> _Aim of the exercise_: Look through the listing below for lines containing the word "with". State only their number.

> _Material supplied_:
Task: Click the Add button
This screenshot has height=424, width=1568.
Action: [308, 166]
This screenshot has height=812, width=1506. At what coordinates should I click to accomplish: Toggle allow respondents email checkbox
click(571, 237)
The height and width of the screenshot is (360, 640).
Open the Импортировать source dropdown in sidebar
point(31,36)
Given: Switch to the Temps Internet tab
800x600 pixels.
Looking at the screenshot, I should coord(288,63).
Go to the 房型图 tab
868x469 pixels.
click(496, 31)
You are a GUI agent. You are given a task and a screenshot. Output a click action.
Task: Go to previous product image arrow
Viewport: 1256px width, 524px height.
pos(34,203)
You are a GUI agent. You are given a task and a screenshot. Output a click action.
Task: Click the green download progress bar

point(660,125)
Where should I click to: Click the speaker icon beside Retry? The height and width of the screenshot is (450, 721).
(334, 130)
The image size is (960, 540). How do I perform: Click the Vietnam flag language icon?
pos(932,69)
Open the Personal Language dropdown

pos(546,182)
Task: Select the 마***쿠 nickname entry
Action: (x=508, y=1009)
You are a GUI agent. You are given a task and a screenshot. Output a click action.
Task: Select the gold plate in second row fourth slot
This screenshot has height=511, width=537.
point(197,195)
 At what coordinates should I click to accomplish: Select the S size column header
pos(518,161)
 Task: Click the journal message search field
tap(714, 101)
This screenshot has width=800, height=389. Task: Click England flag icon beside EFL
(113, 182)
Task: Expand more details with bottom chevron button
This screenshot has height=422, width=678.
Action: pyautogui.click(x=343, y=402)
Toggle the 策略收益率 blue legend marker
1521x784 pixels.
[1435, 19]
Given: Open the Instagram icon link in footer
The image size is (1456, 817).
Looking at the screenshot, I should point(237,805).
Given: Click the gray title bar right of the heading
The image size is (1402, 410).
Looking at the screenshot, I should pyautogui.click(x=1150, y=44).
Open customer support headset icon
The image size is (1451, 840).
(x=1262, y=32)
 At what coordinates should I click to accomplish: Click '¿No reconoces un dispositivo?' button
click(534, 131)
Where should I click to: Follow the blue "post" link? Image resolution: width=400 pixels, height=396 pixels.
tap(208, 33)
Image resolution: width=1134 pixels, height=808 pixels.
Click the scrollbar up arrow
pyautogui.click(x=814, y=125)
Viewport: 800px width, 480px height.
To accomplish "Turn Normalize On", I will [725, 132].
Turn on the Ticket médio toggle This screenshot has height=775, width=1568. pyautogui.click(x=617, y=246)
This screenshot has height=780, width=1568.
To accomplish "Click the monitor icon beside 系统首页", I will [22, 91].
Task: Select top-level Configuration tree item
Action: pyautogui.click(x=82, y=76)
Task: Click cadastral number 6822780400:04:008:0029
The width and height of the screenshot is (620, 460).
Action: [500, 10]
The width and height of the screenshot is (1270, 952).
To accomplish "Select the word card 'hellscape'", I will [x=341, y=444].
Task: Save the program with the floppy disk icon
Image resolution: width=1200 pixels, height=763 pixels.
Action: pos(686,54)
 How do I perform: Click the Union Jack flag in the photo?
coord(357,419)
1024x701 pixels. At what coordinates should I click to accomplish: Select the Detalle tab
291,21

> _Solution to this problem_: 2